Dataset records

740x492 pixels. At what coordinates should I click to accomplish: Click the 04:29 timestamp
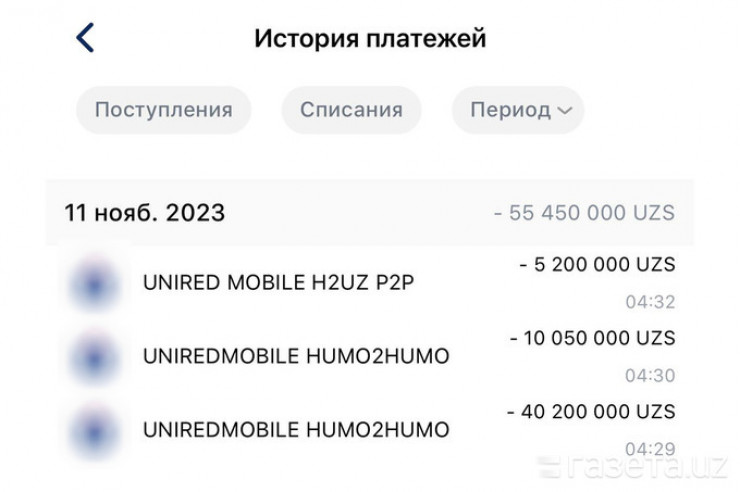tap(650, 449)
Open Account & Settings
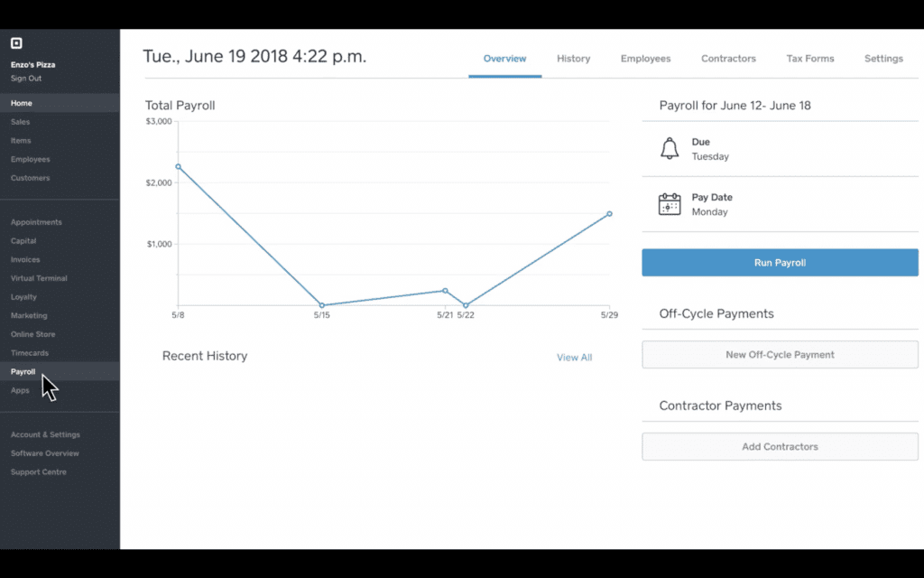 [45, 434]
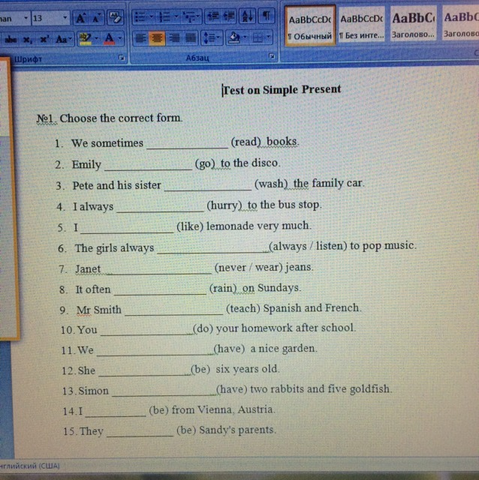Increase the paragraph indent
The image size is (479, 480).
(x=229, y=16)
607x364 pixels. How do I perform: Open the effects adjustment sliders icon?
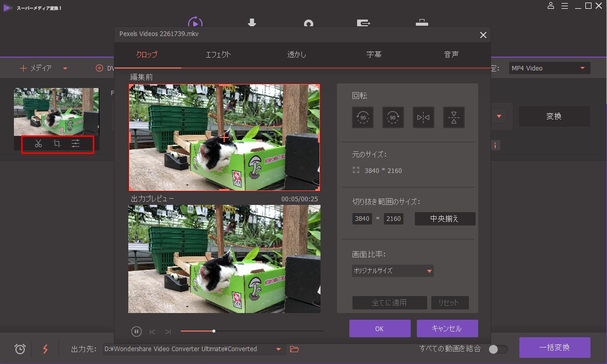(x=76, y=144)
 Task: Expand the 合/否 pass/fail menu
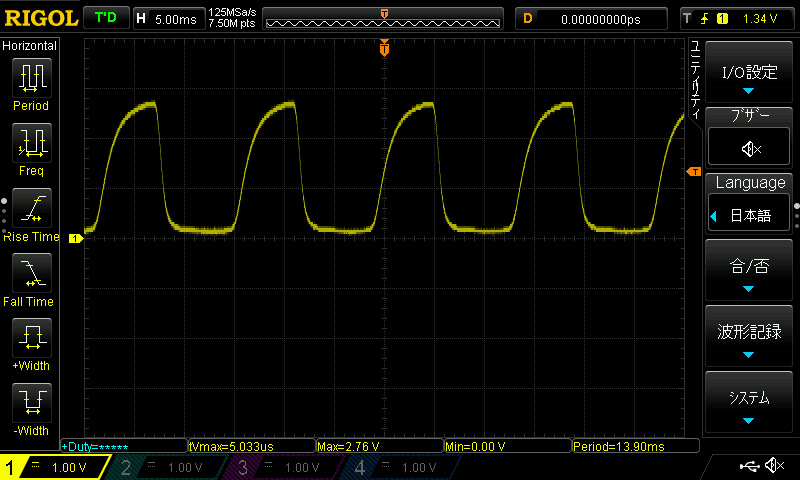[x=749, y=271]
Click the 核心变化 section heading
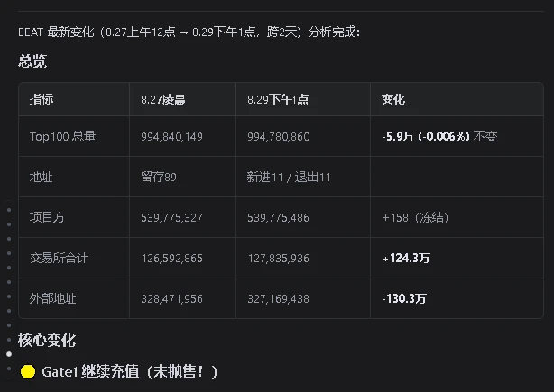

:: Assigned task ::
Drop every picture and repeat the rest of the entries exactly.

:: Problem solution ::
740x492 pixels. At what coordinates should I click to accomplish: Click the 04:29 timestamp
tap(650, 449)
Open Account & Settings
 [45, 434]
Increase the paragraph indent
The image size is (479, 480).
(x=229, y=16)
607x364 pixels. How do I perform: Open the effects adjustment sliders icon?
(x=76, y=144)
 Task: Expand the 合/否 pass/fail menu
[x=749, y=271]
Click the 核心变化 section heading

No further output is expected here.